▶ [TASK REQUIREMENTS]:
Sift the material for lines containing "green", and return them.

☆ ☆ ☆ ☆ ☆ ☆ ☆

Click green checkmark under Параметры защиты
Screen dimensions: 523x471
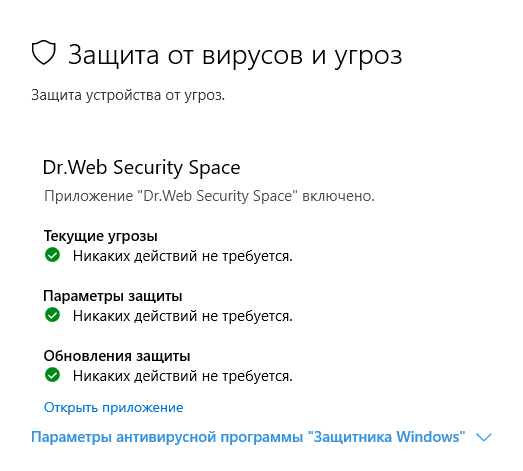[52, 315]
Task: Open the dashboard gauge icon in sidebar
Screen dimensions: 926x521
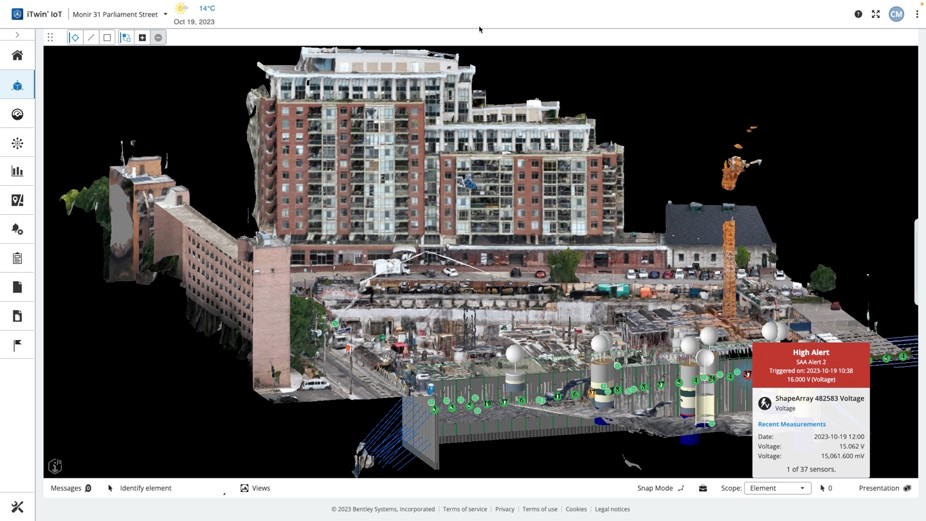Action: 17,114
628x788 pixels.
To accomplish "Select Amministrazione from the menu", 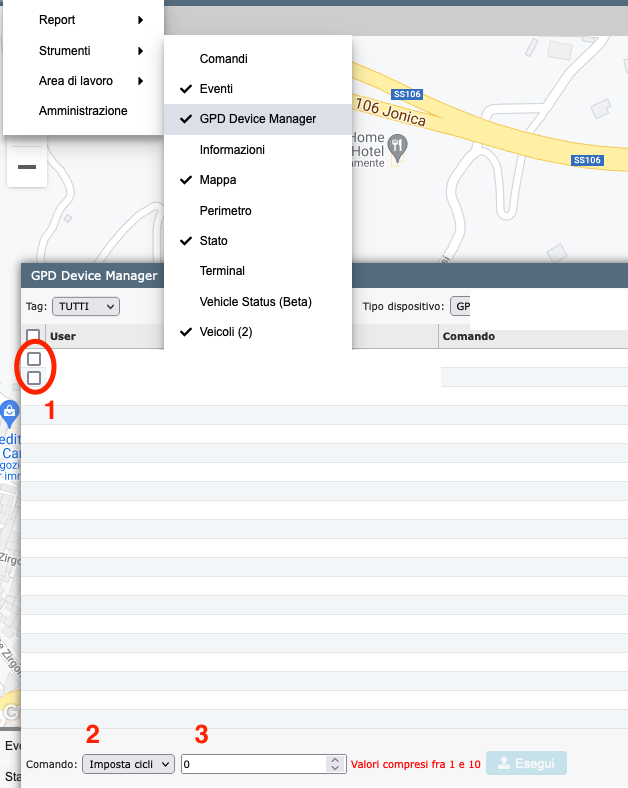I will (x=83, y=111).
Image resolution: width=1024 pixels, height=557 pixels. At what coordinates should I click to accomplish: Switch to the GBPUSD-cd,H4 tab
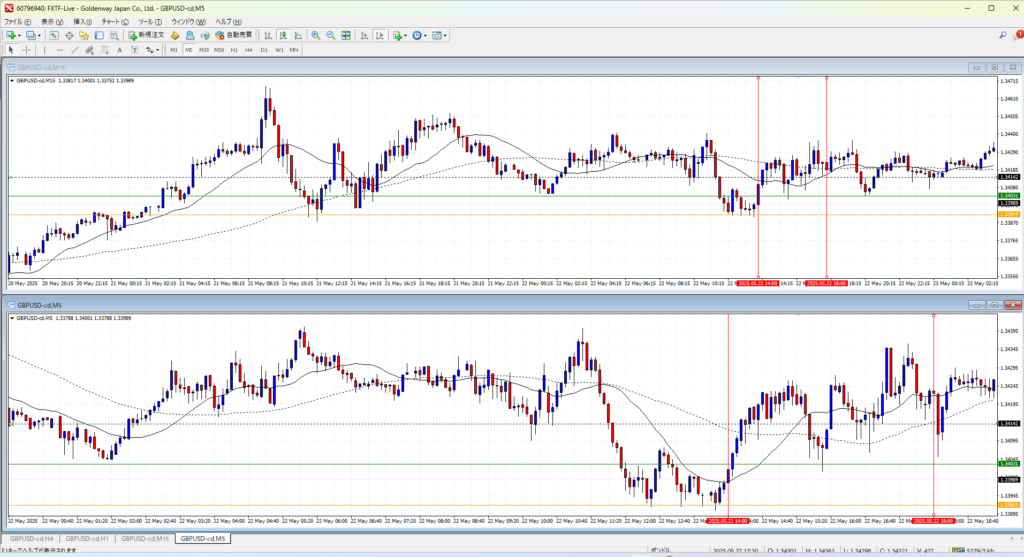click(33, 539)
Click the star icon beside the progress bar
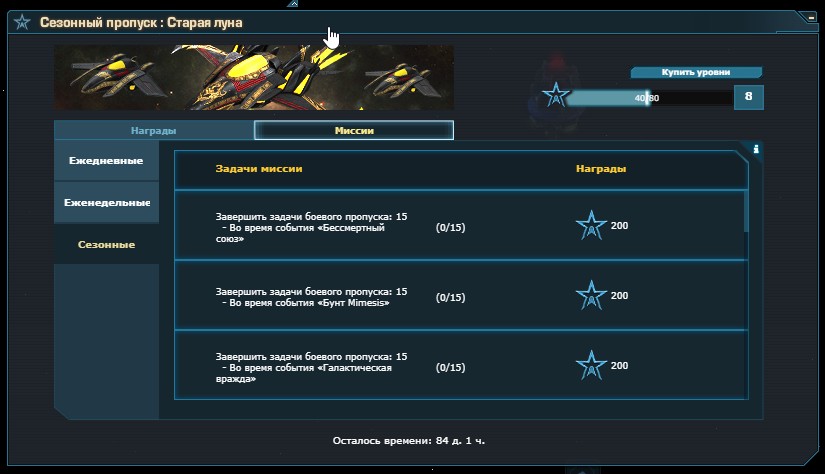Image resolution: width=825 pixels, height=474 pixels. pos(556,96)
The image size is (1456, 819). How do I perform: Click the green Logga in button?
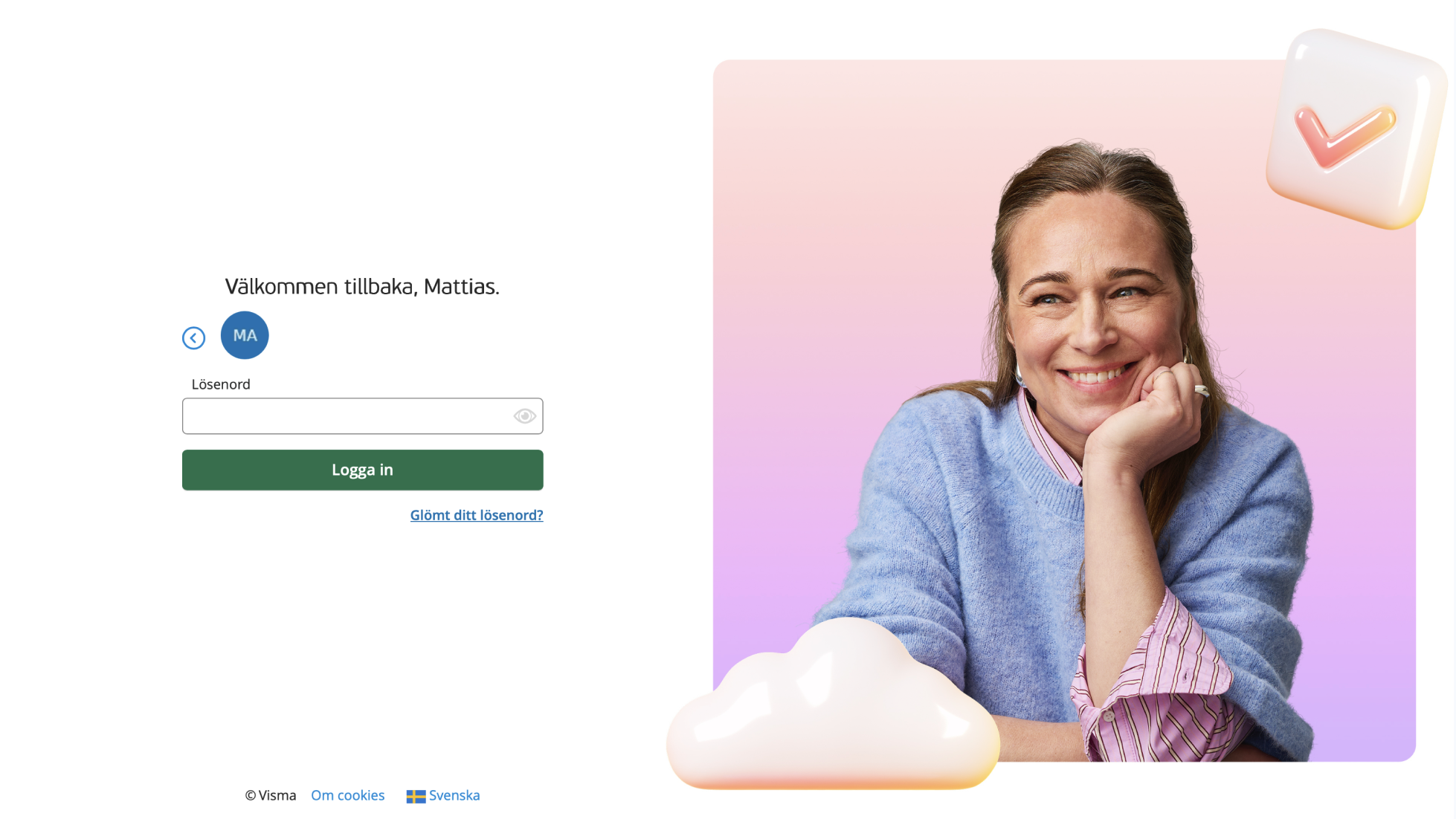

☆ ☆ ☆ ☆ ☆ ☆ ☆

▶ [TASK RESPONSE]:
Click green checkmark under Параметры защиты
The image size is (1456, 819). How do I perform: Click the green Logga in button?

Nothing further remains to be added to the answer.